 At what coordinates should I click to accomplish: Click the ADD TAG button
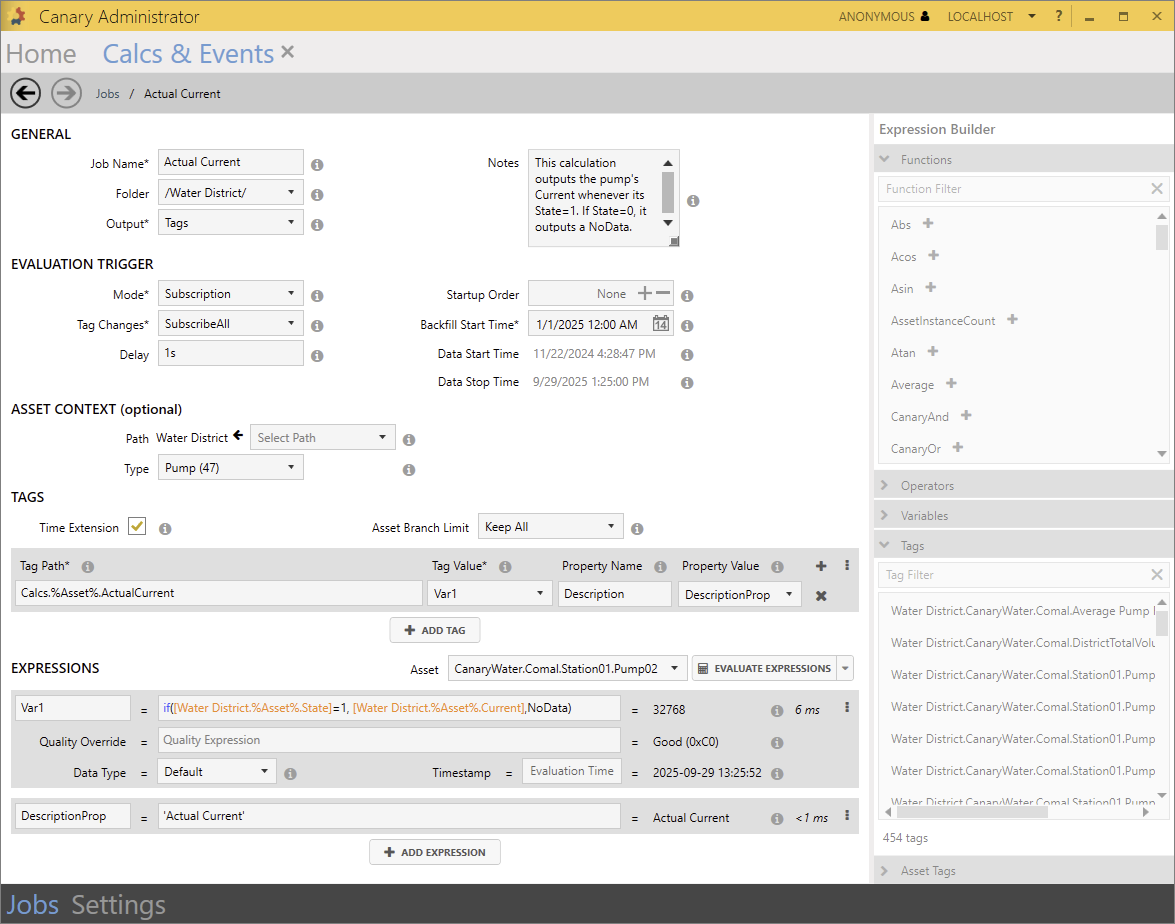435,631
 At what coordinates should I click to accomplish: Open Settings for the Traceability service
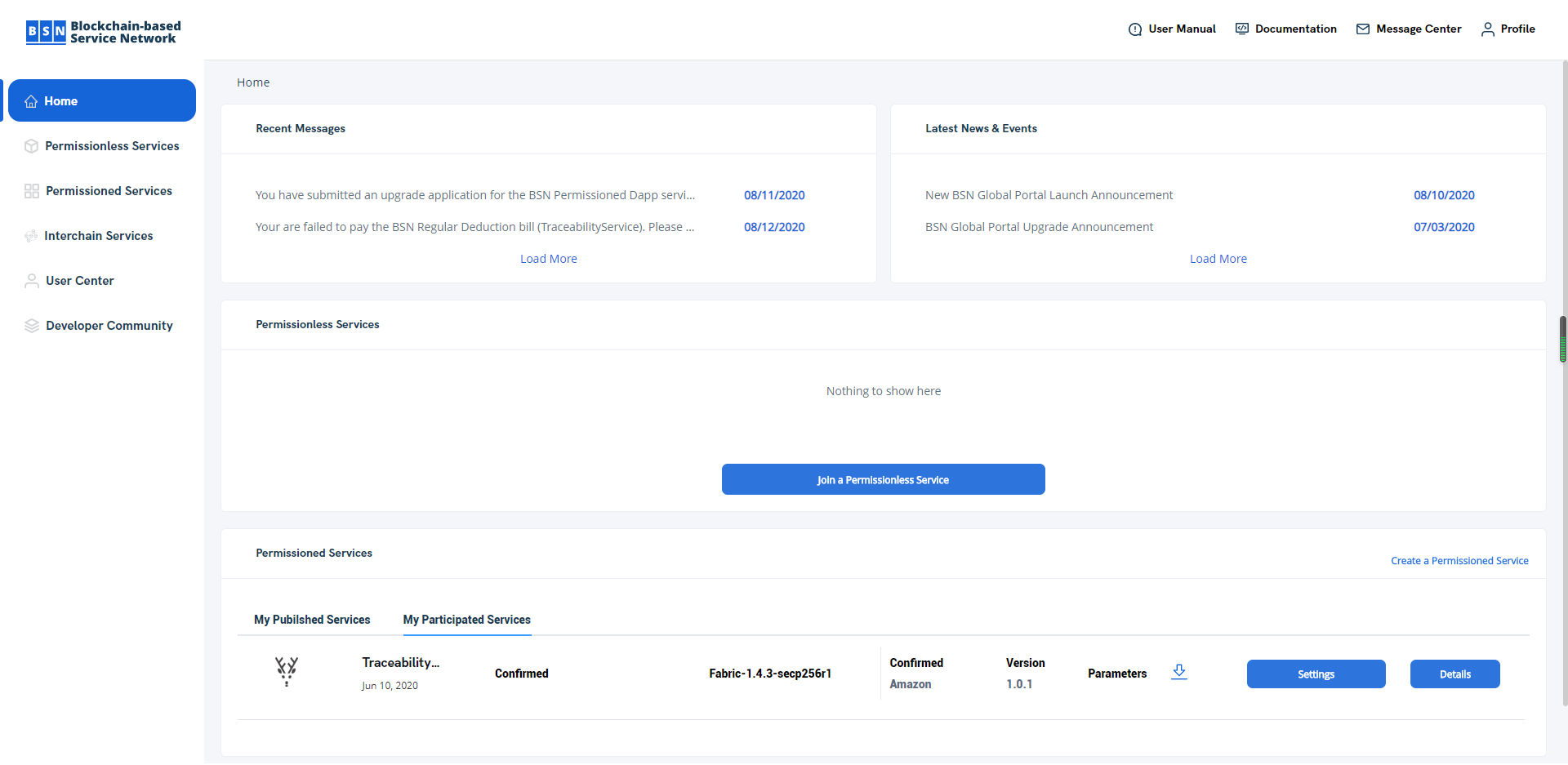coord(1316,674)
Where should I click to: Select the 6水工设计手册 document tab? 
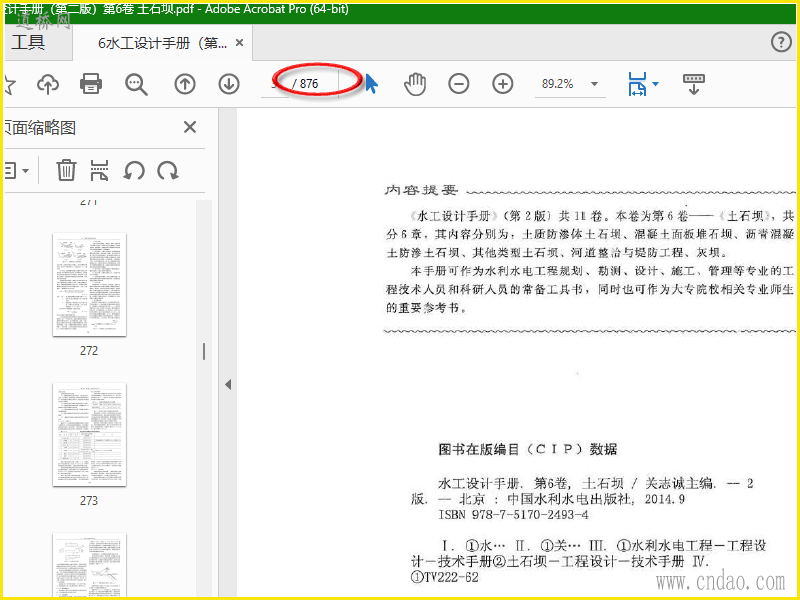(162, 43)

▶ **EXERCISE DETAILS**
Copy out all the data without changing anything, and drop the pictures.

▶ **EXERCISE ANSWER**
 At what coordinates should I click to accomplish: Click the ADD TAG button
435,631
 At what coordinates should I click to accomplish: Open Settings for the Traceability service
coord(1316,674)
Where should I click to: Select the 6水工设计手册 document tab? 
(162, 43)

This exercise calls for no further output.